I'm using databricks on Azure, and part of my process include using TwoSigma's Flint. I upload the library to the databricks libraries, and I am able to run the example code below in notebooks on the databricks workspace.
The problem arises when I try to use databricks-connect.

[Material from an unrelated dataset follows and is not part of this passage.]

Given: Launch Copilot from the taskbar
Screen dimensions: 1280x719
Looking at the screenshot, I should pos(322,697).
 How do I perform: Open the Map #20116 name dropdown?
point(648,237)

While normally everything works, when trying to use external libraries, including Flint, the following code, running under spark-shell --packages 'com.twosigma:flint:0.6.0', produces the error below.
import org.apache.spark.sql.functions._
import com.twosigma.flint.timeseries.TimeSeriesRDD
import scala.concurrent.duration._
import spark.implicits._
val df = Seq(("2018-08-20", 1.0), ("2018-08-20", 2.0), ("2018-08-21", 3.0)).toDF("time", "number").withColumn("time", from_utc_timestamp($"time", "UTC"))

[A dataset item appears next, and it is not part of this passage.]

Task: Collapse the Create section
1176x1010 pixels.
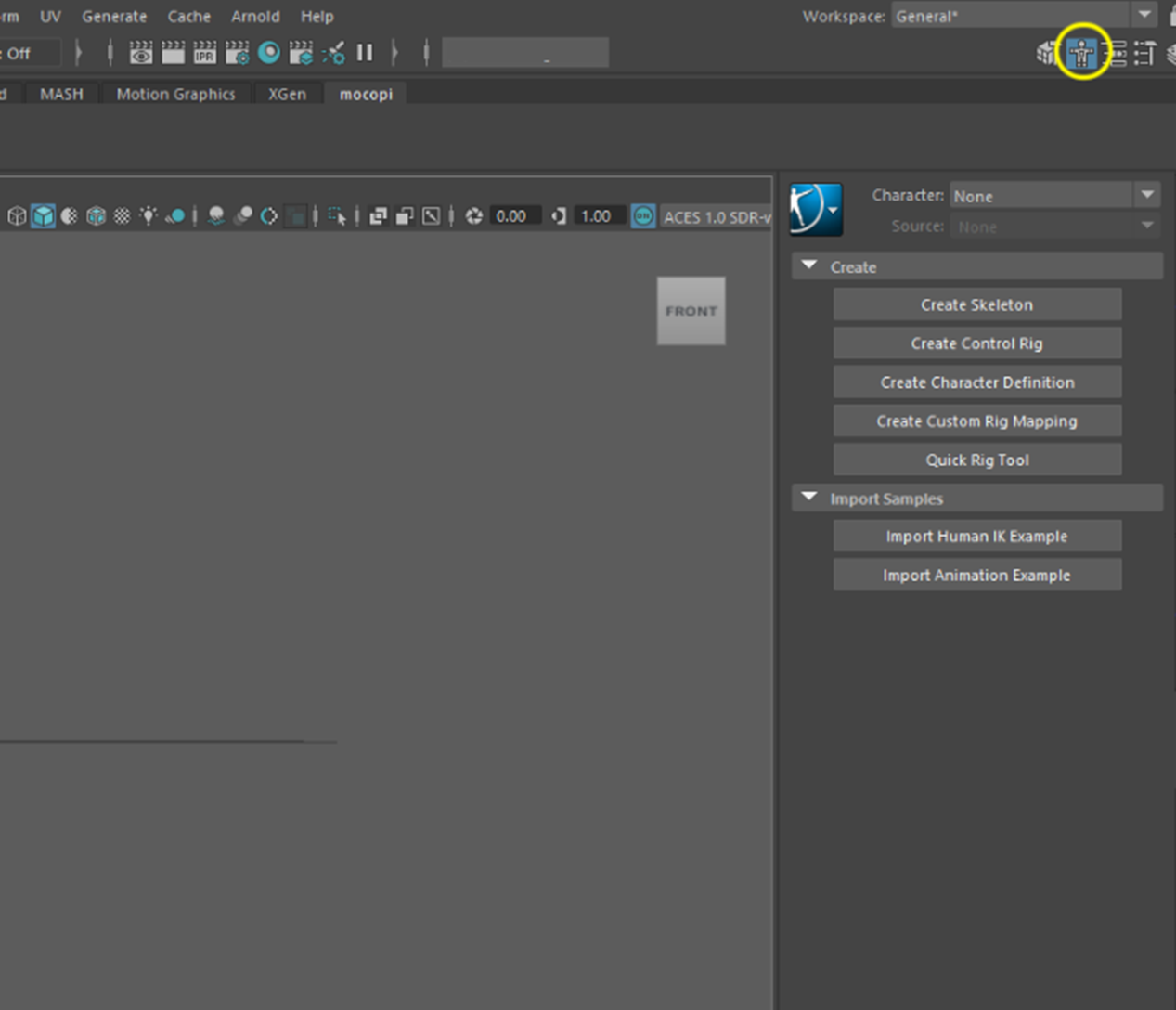Action: click(809, 266)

val tsRdd = TimeSeriesRDD.fromDF(df)(isSorted=false, timeUnit=DAYS)
val results = tsRdd.groupByCycle()
results.toDF.show
The error is as follows:
org.apache.spark.SparkException: Job aborted due to stage failure: Task 2 in stage 78.0 failed 4 times, most recent failure: Lost task 2.3 in stage 78.0 (TID 2164, 10.139.64.7, executor 0): java.lang.ClassCastException: org.apache.spark.sql.types.StructField cannot be cast to java.lang.Integer
at scala.runtime.BoxesRunTime.unboxToInt(BoxesRunTime.java:101)
at org.apache.spark.sql.types.StructType.fieldIndex(StructType.scala:302)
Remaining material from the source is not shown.